Saved entries

□ □ □ □ □ □ □

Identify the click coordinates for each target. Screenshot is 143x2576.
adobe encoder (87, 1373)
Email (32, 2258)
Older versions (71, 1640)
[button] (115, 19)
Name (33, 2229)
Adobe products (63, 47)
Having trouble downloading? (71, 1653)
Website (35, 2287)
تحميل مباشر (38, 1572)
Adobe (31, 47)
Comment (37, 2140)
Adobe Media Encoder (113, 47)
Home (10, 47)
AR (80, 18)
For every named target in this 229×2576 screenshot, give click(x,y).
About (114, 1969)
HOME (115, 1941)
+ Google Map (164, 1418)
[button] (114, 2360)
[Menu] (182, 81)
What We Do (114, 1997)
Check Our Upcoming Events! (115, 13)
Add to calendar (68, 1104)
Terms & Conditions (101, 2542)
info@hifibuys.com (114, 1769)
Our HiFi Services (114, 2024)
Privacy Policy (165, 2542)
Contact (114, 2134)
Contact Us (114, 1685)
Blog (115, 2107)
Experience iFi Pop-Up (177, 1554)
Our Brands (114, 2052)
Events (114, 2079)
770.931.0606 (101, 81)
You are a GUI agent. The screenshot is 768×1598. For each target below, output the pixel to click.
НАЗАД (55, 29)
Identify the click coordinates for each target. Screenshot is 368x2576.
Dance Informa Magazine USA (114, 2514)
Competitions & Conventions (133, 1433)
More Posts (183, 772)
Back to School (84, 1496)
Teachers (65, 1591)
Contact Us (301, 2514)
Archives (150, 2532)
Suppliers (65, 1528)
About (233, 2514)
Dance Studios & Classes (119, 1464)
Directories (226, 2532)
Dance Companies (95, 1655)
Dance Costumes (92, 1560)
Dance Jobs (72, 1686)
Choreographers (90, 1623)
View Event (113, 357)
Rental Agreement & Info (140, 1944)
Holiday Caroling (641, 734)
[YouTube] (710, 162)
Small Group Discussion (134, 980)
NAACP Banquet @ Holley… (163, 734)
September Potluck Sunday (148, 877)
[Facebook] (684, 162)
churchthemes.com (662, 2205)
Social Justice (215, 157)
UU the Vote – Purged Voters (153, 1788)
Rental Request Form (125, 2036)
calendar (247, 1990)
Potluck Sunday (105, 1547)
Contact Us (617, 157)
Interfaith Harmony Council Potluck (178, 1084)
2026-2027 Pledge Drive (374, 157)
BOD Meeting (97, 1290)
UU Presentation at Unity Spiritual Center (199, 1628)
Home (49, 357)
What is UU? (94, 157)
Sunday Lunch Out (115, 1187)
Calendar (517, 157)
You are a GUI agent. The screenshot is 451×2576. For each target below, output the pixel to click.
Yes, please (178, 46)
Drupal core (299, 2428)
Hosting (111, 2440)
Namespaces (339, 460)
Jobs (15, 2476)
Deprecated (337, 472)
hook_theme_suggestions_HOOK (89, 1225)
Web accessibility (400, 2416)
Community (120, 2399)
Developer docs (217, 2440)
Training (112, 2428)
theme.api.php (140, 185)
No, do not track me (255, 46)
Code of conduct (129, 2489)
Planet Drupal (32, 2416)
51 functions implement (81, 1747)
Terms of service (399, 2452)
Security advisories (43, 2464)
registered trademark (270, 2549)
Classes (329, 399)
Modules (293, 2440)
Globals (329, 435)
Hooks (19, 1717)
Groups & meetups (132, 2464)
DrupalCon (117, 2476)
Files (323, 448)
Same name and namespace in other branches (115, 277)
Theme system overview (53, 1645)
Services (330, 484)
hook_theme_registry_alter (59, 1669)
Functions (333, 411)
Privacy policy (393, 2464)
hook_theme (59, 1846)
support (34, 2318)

□ □ □ □ □ □ □

Work instruction » Write down, word for word, the lines above from the one containing "Our HiFi Services (114, 2024)" through the one containing "Calendar (517, 157)", both ends included.

Task solution »
Our HiFi Services (114, 2024)
Privacy Policy (165, 2542)
Contact (114, 2134)
Contact Us (114, 1685)
Blog (115, 2107)
Experience iFi Pop-Up (177, 1554)
Our Brands (114, 2052)
Events (114, 2079)
770.931.0606 (101, 81)
You are a GUI agent. The screenshot is 768×1598. For each target below, output the pixel to click.
НАЗАД (55, 29)
Identify the click coordinates for each target. Screenshot is 368x2576.
Dance Informa Magazine USA (114, 2514)
Competitions & Conventions (133, 1433)
More Posts (183, 772)
Back to School (84, 1496)
Teachers (65, 1591)
Contact Us (301, 2514)
Archives (150, 2532)
Suppliers (65, 1528)
About (233, 2514)
Dance Studios & Classes (119, 1464)
Directories (226, 2532)
Dance Companies (95, 1655)
Dance Costumes (92, 1560)
Dance Jobs (72, 1686)
Choreographers (90, 1623)
View Event (113, 357)
Rental Agreement & Info (140, 1944)
Holiday Caroling (641, 734)
[YouTube] (710, 162)
Small Group Discussion (134, 980)
NAACP Banquet @ Holley… (163, 734)
September Potluck Sunday (148, 877)
[Facebook] (684, 162)
churchthemes.com (662, 2205)
Social Justice (215, 157)
UU the Vote – Purged Voters (153, 1788)
Rental Request Form (125, 2036)
calendar (247, 1990)
Potluck Sunday (105, 1547)
Contact Us (617, 157)
Interfaith Harmony Council Potluck (178, 1084)
2026-2027 Pledge Drive (374, 157)
BOD Meeting (97, 1290)
UU Presentation at Unity Spiritual Center (199, 1628)
Home (49, 357)
What is UU? (94, 157)
Sunday Lunch Out (115, 1187)
Calendar (517, 157)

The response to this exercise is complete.